地政学的な分析がどの様なものか気になったので手にとってみた。

本書は地政学的な分析に基づき21世紀の百年間でどの国が覇権を握り、どの国が超大国に戦いを挑むのかを示している。

本書が示す結論は、
・21世紀の間は相変わらずアメリカが世界の覇権国であり続ける事
・トルコと日本が覇権国アメリカに(宇宙!)戦争をしかける事
・中国は張り子のトラであること
が挙げられている。

人口動態やそれに基づく長期的な経済成長(国力)の予測、地理的な要因(ある地域の覇権を得るには陸海空、どういった要所を落とすべきか守るべきか)によって、それぞれの国の長期的な行動を予測している。
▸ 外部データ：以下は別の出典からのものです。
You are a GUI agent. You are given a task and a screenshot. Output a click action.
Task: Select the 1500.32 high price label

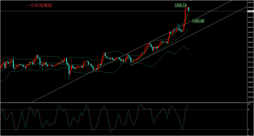[x=181, y=5]
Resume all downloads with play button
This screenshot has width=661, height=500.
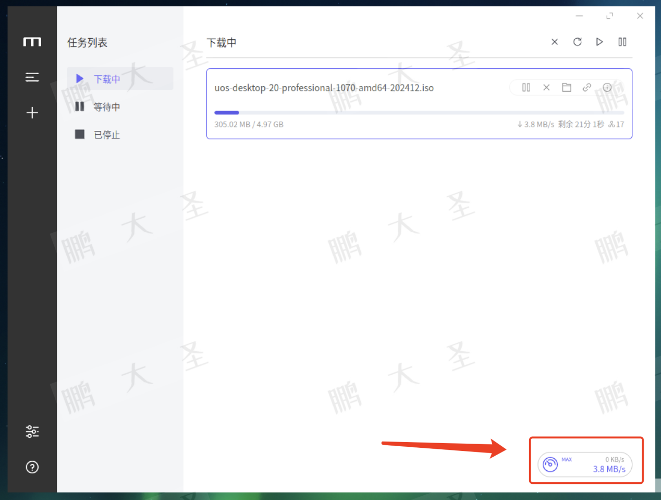click(x=599, y=41)
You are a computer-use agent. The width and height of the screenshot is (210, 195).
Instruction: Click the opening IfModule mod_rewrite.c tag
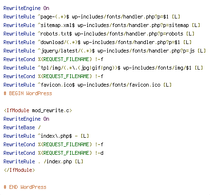pyautogui.click(x=38, y=110)
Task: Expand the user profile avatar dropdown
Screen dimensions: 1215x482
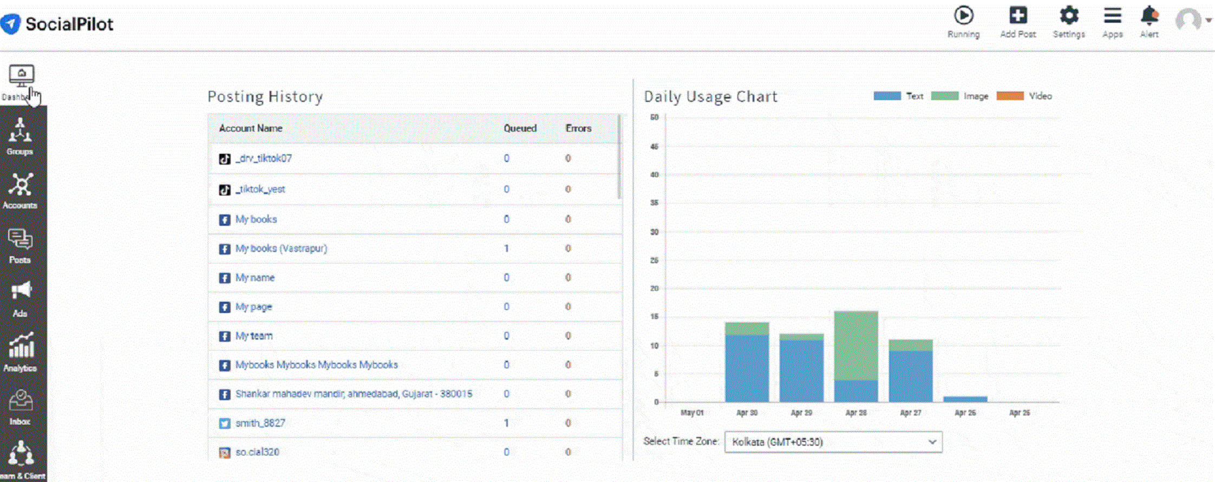Action: (x=1193, y=21)
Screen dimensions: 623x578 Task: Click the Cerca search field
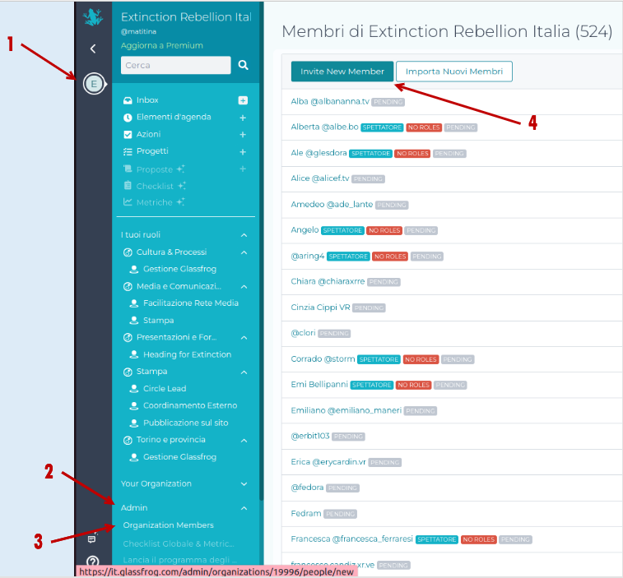click(x=175, y=65)
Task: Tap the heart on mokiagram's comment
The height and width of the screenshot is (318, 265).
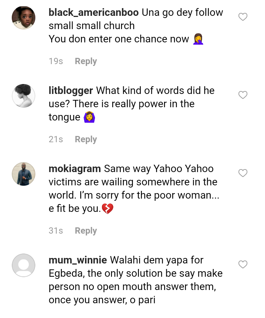Action: [x=243, y=173]
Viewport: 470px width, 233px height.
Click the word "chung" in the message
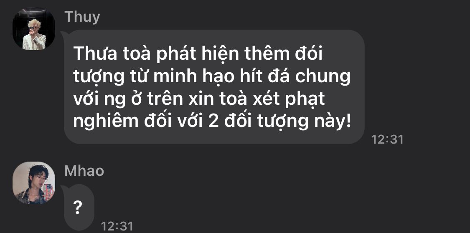323,78
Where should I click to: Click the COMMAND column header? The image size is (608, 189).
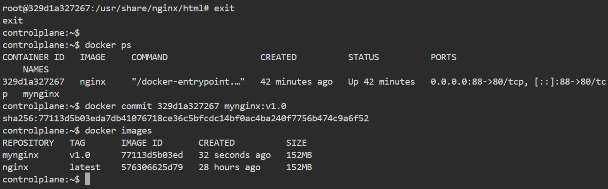click(x=149, y=57)
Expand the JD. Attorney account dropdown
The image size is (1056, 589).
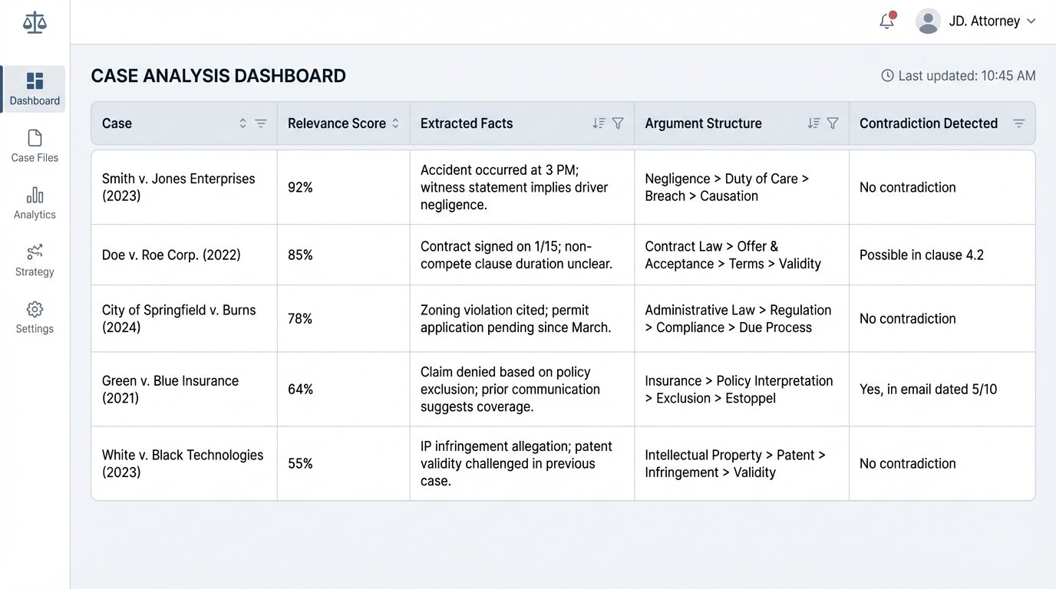tap(1031, 21)
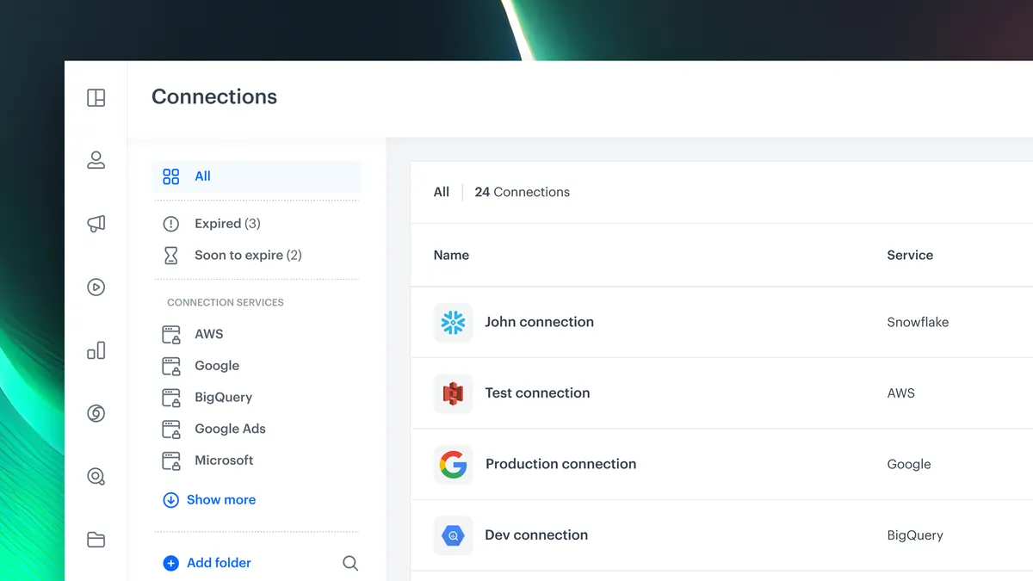1033x581 pixels.
Task: Open the dashboard layout icon in sidebar
Action: pyautogui.click(x=96, y=98)
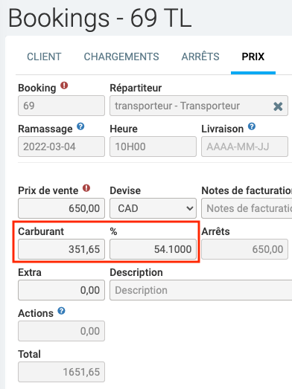Open the help icon next to Actions
This screenshot has height=389, width=292.
coord(61,311)
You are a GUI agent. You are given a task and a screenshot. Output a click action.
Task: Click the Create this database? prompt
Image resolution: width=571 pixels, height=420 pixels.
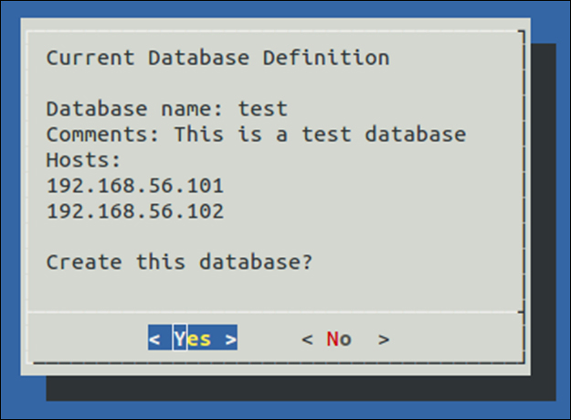pos(179,262)
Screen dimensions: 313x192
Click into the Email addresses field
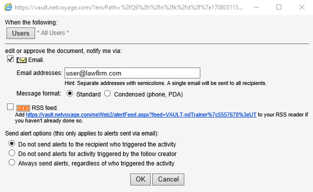point(132,73)
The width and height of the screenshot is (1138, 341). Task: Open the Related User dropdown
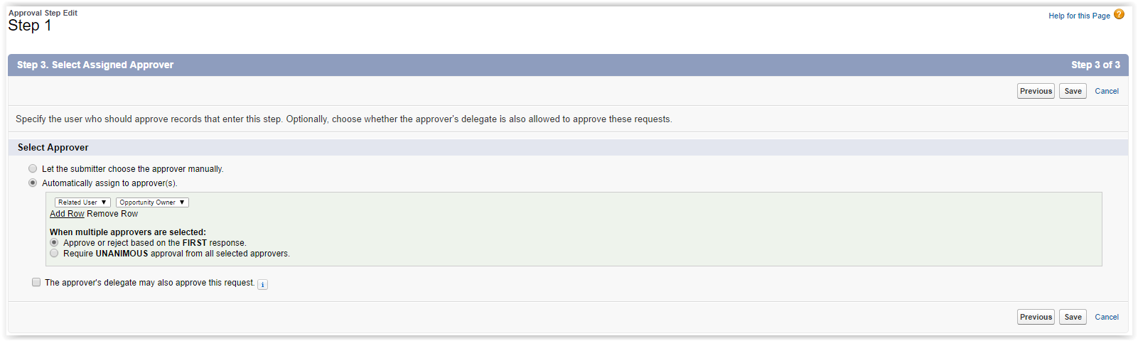coord(82,202)
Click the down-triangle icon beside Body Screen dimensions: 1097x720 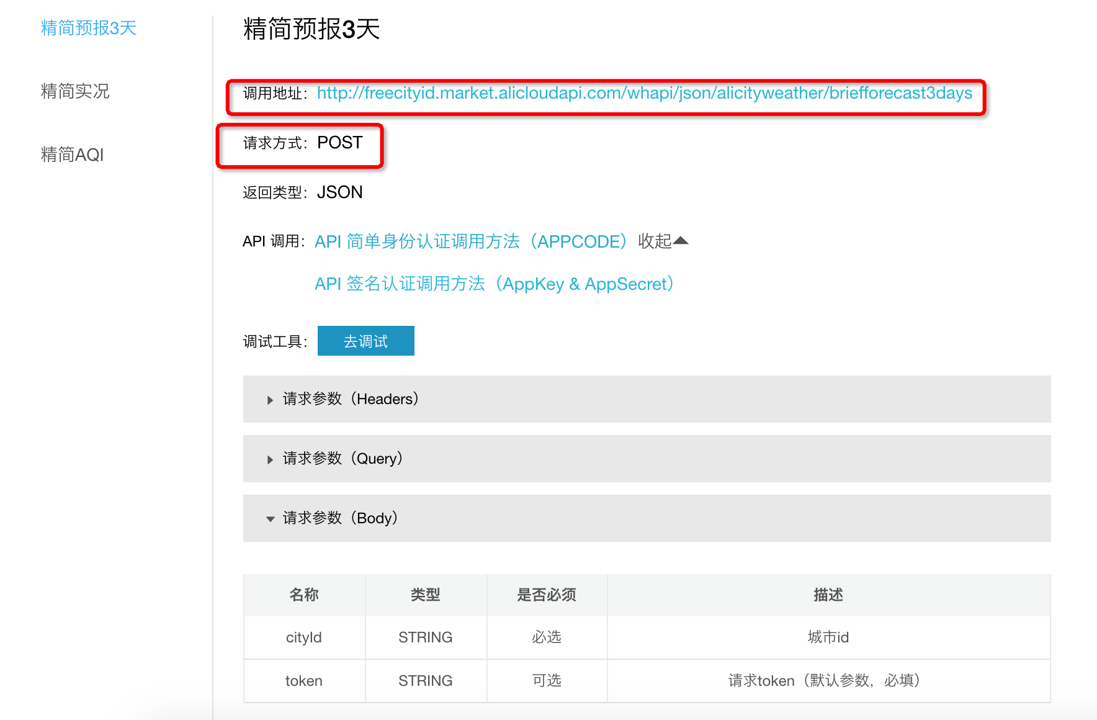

制海権が如何に重要なのか、このハイテク戦争の時代に案外地理的要因は効いて来るのかと言った観点は今まで持ち合わせてなかったため新たな気づきといえるが、出てくる主張の一つ一つに疑問を呈したく成る。

これはどんな理論に基づいているのか、実証的にサポートされているのか、そもそも実証の俎上にあげられる仮説になっているのか…

全体として言いっぱなし感が全開であり、「これは長期の予測であり、少々の誤差は瑣末なものだ」と言う正当化ではとてもカバーしきれないように思う。また、後半の宇宙戦争の下りにさしかかると最早読み続けるのが苦しいジョークになってくる。


やはりこう言った大きな風呂敷を広げず、問題・仮説を丁寧に分割し、実証的な結果を積み重ねていく事が肝要なのかと改めて感じさせられた点では役にたったと言える。